▶ What you should do
Convert everything from the line containing "弁護士紹介 (50, 331)" down to the line containing "事例Q＆A (1133, 371)" into a JSON list of strings, one string per line, leaving out blank lines.

▶ Data section
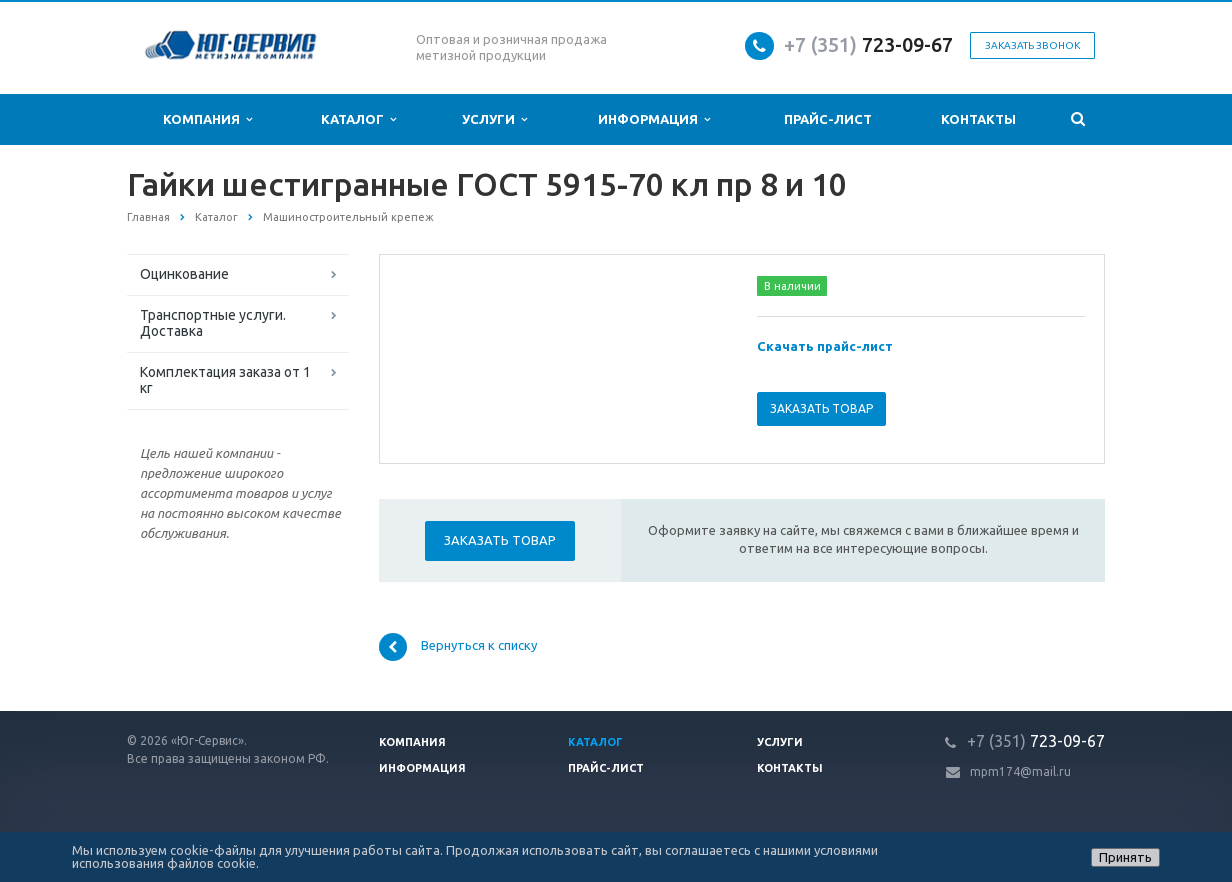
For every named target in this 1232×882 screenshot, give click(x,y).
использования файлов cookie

...

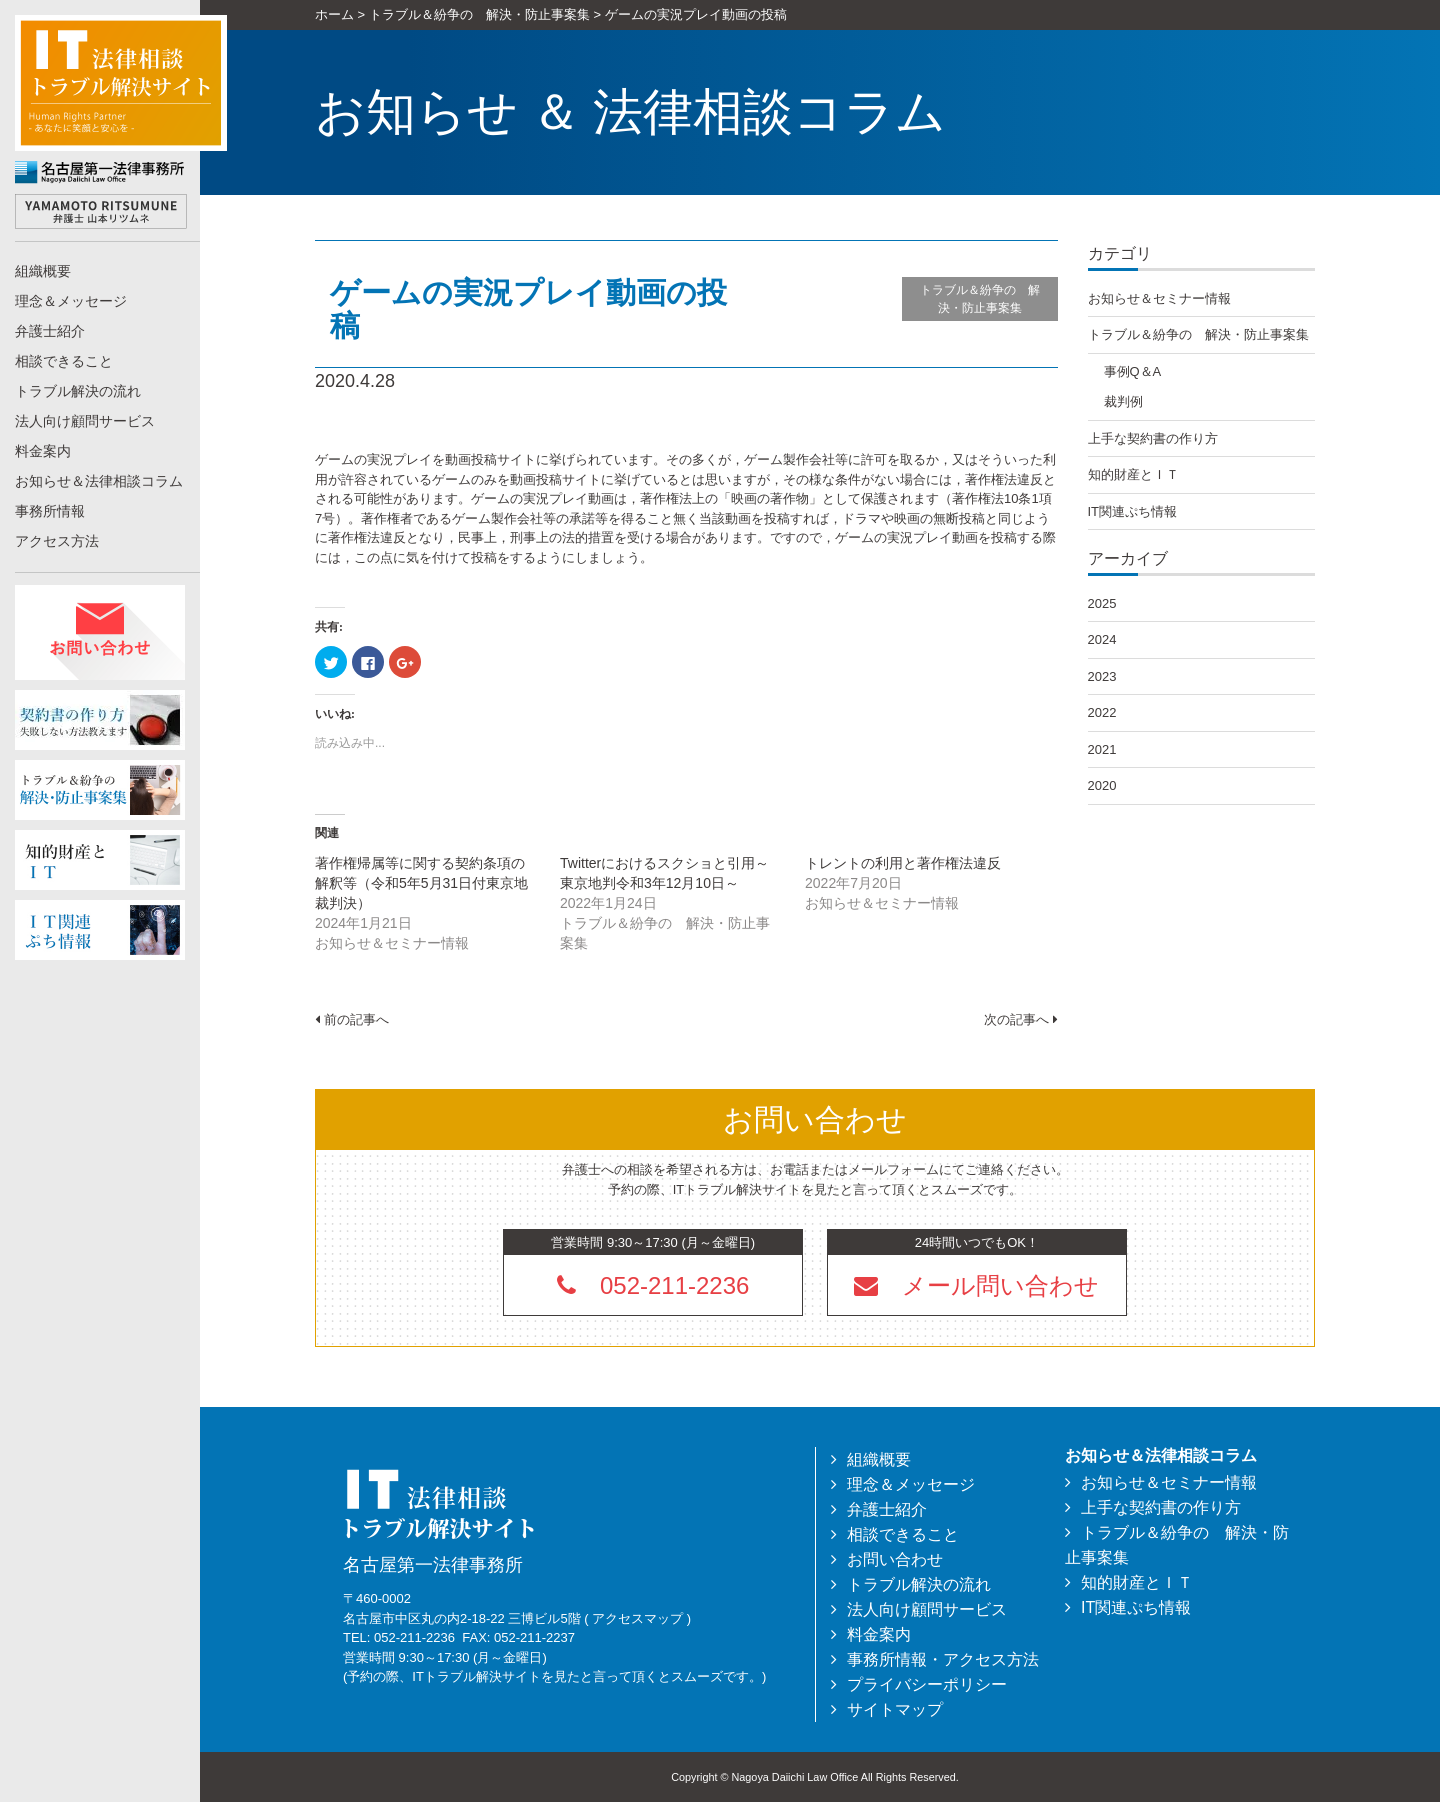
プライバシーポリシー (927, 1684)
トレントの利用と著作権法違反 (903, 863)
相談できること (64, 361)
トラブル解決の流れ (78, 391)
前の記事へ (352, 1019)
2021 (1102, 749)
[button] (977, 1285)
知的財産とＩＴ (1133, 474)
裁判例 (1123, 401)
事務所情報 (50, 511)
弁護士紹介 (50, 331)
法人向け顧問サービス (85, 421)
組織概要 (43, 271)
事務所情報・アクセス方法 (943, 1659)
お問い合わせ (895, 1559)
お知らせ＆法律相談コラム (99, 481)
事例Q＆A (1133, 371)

▶ Response to the task
[
  "弁護士紹介 (50, 331)",
  "法人向け顧問サービス (85, 421)",
  "組織概要 (43, 271)",
  "事務所情報・アクセス方法 (943, 1659)",
  "お問い合わせ (895, 1559)",
  "お知らせ＆法律相談コラム (99, 481)",
  "事例Q＆A (1133, 371)"
]